### Work instructions:
Copy the entries out again in full.
Records provided below:
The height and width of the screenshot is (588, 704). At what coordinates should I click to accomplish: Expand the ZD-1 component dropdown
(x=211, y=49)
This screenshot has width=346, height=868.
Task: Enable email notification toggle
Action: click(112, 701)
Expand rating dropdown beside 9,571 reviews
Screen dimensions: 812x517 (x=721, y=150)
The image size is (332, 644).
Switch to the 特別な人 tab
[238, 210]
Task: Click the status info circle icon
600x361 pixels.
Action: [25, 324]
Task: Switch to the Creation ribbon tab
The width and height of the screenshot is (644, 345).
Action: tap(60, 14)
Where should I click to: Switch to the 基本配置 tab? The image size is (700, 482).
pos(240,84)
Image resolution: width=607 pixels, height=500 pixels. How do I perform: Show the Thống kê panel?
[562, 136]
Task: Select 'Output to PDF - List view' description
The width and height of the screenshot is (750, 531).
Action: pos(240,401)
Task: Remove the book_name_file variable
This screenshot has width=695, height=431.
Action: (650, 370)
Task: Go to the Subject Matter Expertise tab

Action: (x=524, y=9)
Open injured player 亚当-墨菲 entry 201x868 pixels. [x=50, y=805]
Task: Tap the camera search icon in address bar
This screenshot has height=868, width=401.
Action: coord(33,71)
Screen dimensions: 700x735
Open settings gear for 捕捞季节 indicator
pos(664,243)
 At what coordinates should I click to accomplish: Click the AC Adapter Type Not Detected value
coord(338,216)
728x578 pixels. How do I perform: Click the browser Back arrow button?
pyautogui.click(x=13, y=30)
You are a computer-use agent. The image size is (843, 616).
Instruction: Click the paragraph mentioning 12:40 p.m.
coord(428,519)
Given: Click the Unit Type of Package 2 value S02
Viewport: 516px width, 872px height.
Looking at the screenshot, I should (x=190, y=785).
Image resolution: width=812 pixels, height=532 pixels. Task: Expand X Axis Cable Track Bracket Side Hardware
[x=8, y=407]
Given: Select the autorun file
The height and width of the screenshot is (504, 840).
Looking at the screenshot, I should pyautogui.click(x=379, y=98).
End of Records provided.
### Finished task:
The height and width of the screenshot is (588, 704). At what coordinates should I click to accomplish: Expand the ZD-1 component dropdown
(x=211, y=49)
This screenshot has width=346, height=868.
Task: Enable email notification toggle
Action: click(112, 701)
Expand rating dropdown beside 9,571 reviews
Screen dimensions: 812x517 (x=721, y=150)
The image size is (332, 644).
Switch to the 特別な人 tab
[238, 210]
Task: Click the status info circle icon
600x361 pixels.
Action: [25, 324]
Task: Switch to the Creation ribbon tab
The width and height of the screenshot is (644, 345).
Action: tap(60, 14)
Where should I click to: Switch to the 基本配置 tab? The image size is (700, 482).
pos(240,84)
Image resolution: width=607 pixels, height=500 pixels. How do I perform: Show the Thống kê panel?
[562, 136]
Task: Select 'Output to PDF - List view' description
The width and height of the screenshot is (750, 531).
Action: pos(240,401)
Task: Remove the book_name_file variable
This screenshot has width=695, height=431.
Action: (650, 370)
Task: Go to the Subject Matter Expertise tab

Action: (x=524, y=9)
Open injured player 亚当-墨菲 entry 201x868 pixels. [x=50, y=805]
Task: Tap the camera search icon in address bar
This screenshot has height=868, width=401.
Action: coord(33,71)
Screen dimensions: 700x735
Open settings gear for 捕捞季节 indicator
pos(664,243)
 At what coordinates should I click to accomplish: Click the AC Adapter Type Not Detected value
coord(338,216)
728x578 pixels. How do I perform: Click the browser Back arrow button?
pyautogui.click(x=13, y=30)
You are a computer-use agent. The image size is (843, 616).
Instruction: Click the paragraph mentioning 12:40 p.m.
coord(428,519)
Given: Click the Unit Type of Package 2 value S02
Viewport: 516px width, 872px height.
Looking at the screenshot, I should (x=190, y=785).
Image resolution: width=812 pixels, height=532 pixels. Task: Expand X Axis Cable Track Bracket Side Hardware
[x=8, y=407]
Given: Select the autorun file
The height and width of the screenshot is (504, 840).
Looking at the screenshot, I should pyautogui.click(x=379, y=98).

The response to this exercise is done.